By Shaun Connolly, Political Correspondent
TRANSPORT Minister Martin Cullen switched on the green light for Dublin’s new Metro system yesterday - but opposition parties predicted a swift derailment for the ambitious plans.
Mr Cullen told Cabinet colleagues public consultations on the underground link between St Stephen’s Green and Swords, via the airport, would get under way next week.
Route and station selections will also begin in earnest, Mr Cullen insisted as he promised to meet the 2012 deadline for the project pledged in the €34 billion Transport 21 plan.
"These developments represent significant staging posts on the delivery of one of Transport 21’s key projects - Metro North. We are now ready to start the physical groundwork on building the Metro service," Mr Cullen said.
But Fine Gael’s transport spokeswoman Olivia Mitchell warned commuters to expect a long journey to completion.
"This was originally promised to be up and running by next year, now 2012 is looking extremely dubious," she said.
"The worst thing is that we still have absolutely no idea how much it will cost. Figures ranging from €1.5bn to €5bn have been bandied about.
"This is very worrying as it means the Government has the same kind of financial grip on this project as it had on others like the Port Tunnel which ran massively over budget.

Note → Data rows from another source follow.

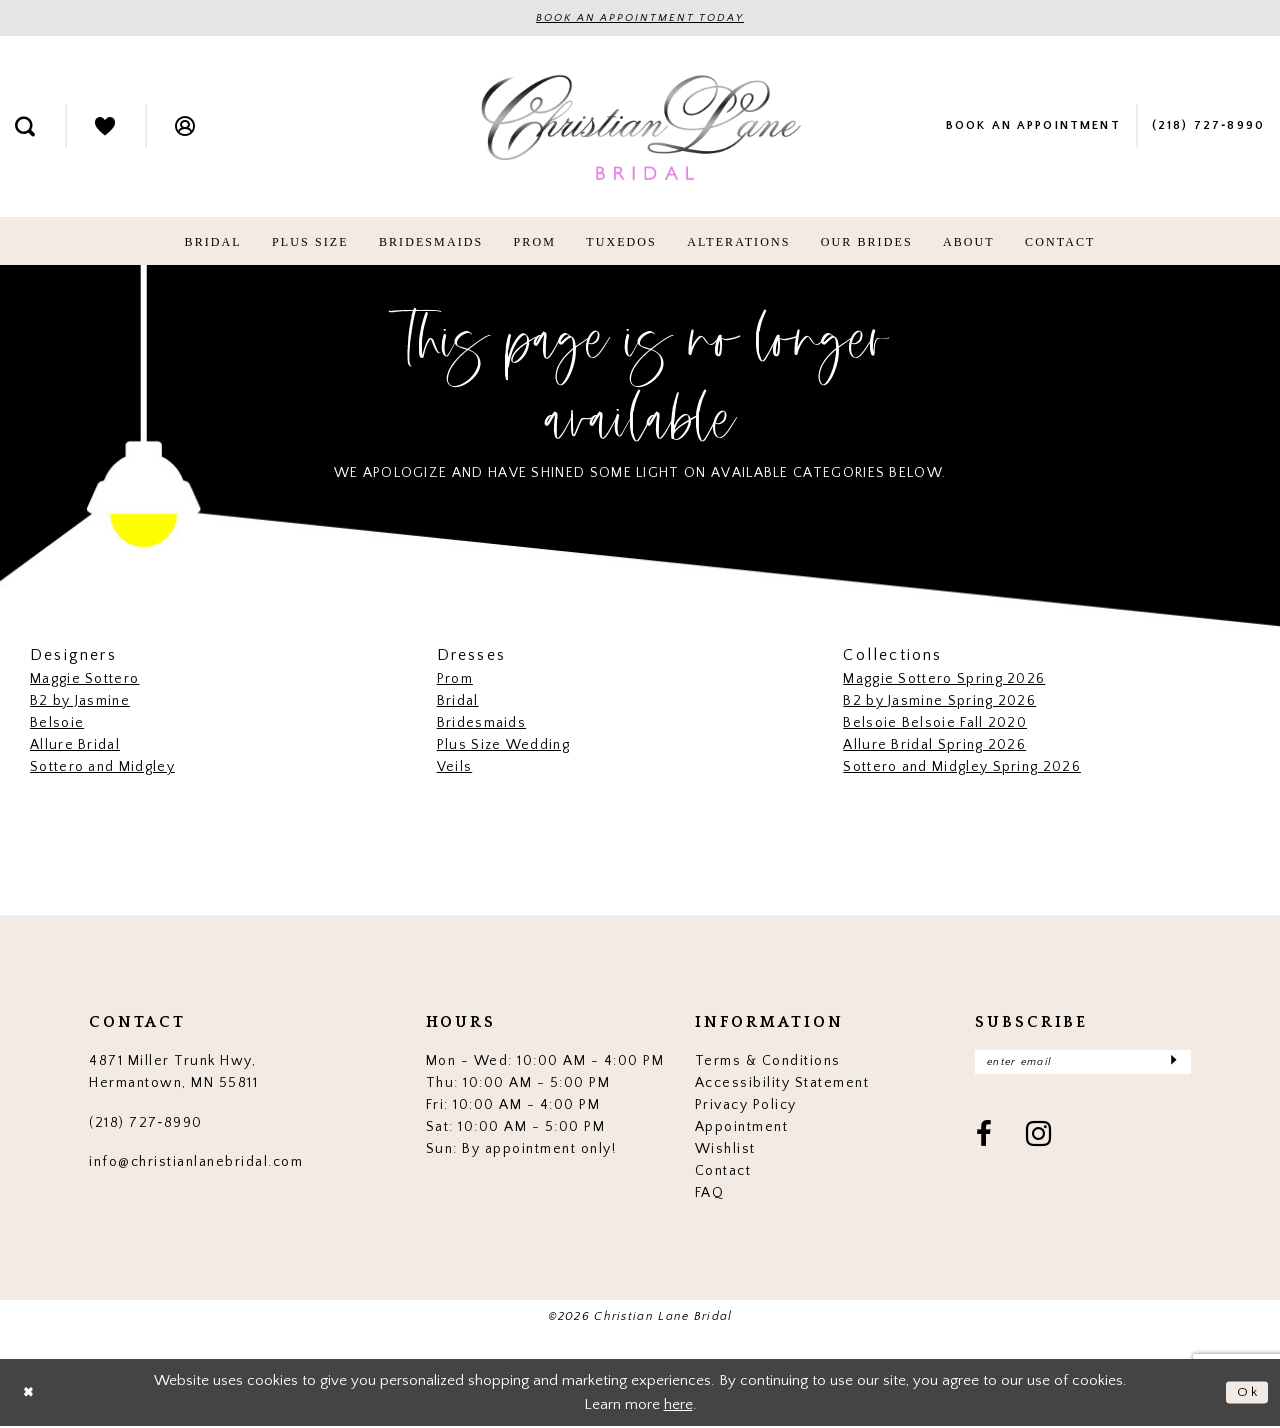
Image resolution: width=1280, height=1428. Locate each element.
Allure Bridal (75, 746)
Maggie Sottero (84, 680)
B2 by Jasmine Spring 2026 (939, 702)
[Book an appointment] (1033, 127)
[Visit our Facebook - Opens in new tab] (985, 1140)
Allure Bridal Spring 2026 (934, 746)
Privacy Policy (746, 1106)
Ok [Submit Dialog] (1246, 1393)
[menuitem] (105, 127)
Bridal (458, 702)
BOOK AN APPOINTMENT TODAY (640, 19)
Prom (455, 680)
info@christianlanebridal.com (196, 1163)
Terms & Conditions (768, 1062)
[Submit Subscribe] (1172, 1064)
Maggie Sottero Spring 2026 (944, 680)
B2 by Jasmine (80, 702)
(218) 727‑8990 (146, 1124)
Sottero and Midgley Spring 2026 (962, 768)
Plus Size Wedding (503, 746)
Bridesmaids (481, 724)
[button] (185, 127)
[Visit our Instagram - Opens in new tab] (1039, 1140)
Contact (723, 1172)
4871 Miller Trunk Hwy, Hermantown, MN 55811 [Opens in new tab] (173, 1073)
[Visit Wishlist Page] (105, 127)
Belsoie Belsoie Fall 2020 (935, 724)
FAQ (710, 1194)
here (678, 1405)
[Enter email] (1083, 1064)
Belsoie (57, 724)
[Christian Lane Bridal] (640, 127)
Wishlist (725, 1150)
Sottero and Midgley (102, 768)
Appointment (742, 1128)
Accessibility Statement (782, 1084)
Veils (455, 768)
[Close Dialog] (31, 1393)
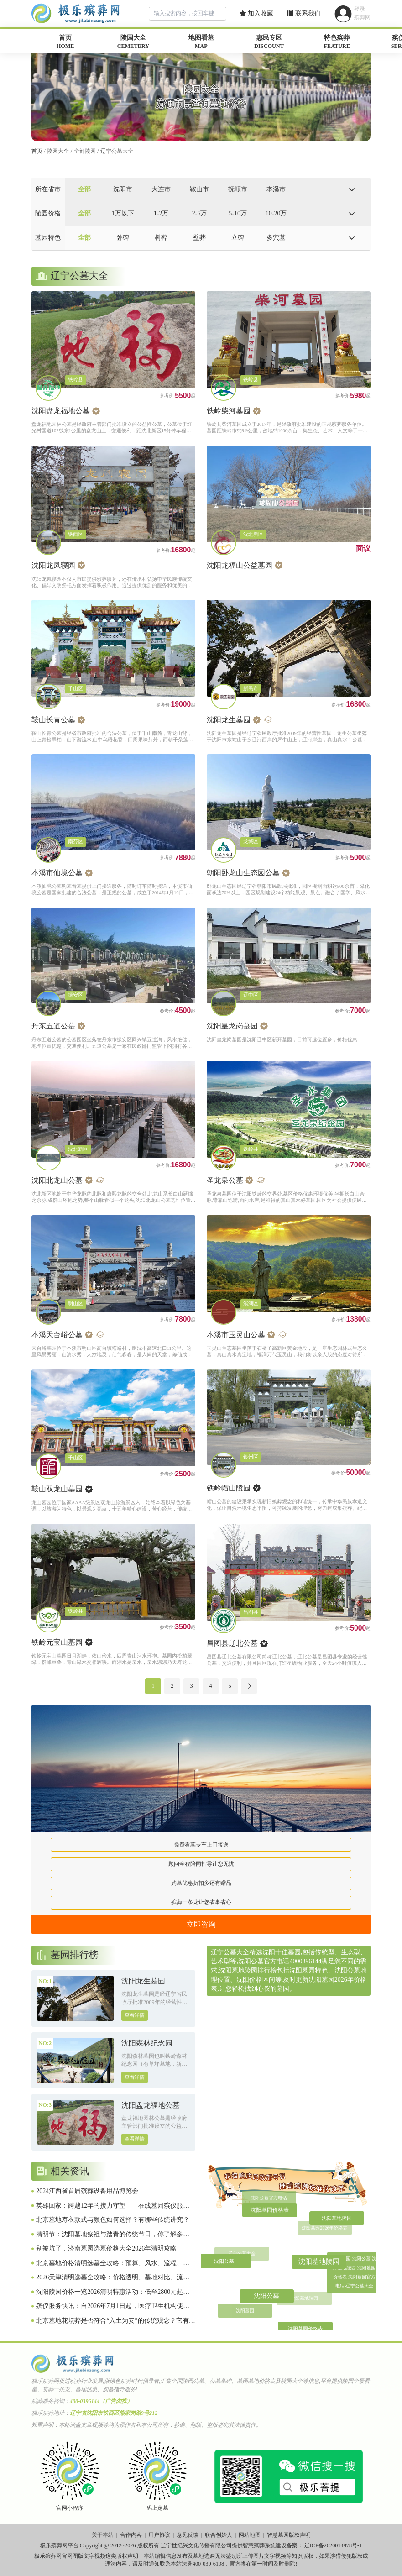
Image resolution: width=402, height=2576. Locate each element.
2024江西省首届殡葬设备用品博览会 (87, 2191)
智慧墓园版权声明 (289, 2535)
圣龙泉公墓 (225, 1180)
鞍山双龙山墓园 (57, 1489)
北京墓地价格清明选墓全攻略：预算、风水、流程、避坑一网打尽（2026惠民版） (112, 2264)
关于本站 (103, 2535)
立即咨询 (201, 1924)
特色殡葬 (337, 42)
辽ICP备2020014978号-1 (333, 2545)
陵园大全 (133, 42)
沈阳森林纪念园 (146, 2043)
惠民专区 (269, 42)
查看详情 (135, 2015)
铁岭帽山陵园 (229, 1488)
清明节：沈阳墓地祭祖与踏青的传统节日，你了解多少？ (109, 2235)
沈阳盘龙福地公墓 (60, 410)
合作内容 (131, 2535)
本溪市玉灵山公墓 (236, 1334)
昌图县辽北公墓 (232, 1643)
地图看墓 (201, 42)
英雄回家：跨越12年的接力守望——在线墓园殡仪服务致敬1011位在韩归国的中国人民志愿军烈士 (112, 2206)
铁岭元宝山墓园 (57, 1642)
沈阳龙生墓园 (229, 720)
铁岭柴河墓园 (229, 410)
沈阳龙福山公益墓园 (239, 565)
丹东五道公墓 (53, 1026)
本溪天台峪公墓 (57, 1334)
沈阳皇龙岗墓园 (232, 1026)
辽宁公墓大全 (116, 151)
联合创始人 (218, 2535)
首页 (65, 42)
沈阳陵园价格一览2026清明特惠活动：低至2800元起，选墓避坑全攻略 (112, 2292)
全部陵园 (85, 151)
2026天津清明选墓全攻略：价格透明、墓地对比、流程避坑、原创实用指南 (112, 2278)
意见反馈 (187, 2535)
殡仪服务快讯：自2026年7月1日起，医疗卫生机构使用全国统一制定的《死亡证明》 (112, 2307)
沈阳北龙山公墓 (57, 1180)
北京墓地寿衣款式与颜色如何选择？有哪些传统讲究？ (112, 2219)
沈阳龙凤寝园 (53, 565)
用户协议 (159, 2535)
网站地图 (250, 2535)
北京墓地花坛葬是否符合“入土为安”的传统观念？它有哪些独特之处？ (115, 2321)
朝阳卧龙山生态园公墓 (243, 872)
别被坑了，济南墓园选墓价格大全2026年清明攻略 (106, 2248)
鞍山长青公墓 (53, 720)
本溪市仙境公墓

We are still only just beginning the public consultation stage, we still must get through the public inquiry and the tendering process before a shovel hits the ground."
The Department of Transport said no detailed costings could be made public yet due to the competitive nature of the tendering process.
The Metro North link is a key component in the Transport 21 infrastructural agenda and is intended to provide a high speed link between a "Grand Central Station-style" travel hub at St Stephen’s Green in the city centre to the airport.
Labour’s transport spokeswoman Roisin Shorthall was also sceptical about the planned timetable.
"The Rail Procurement Agency are saying that construction will not start until 2009 at best, so I don’t think it’s looking very good for 2012 - three years is not long enough to do it all, and all the while commuters continue to suffer," she said.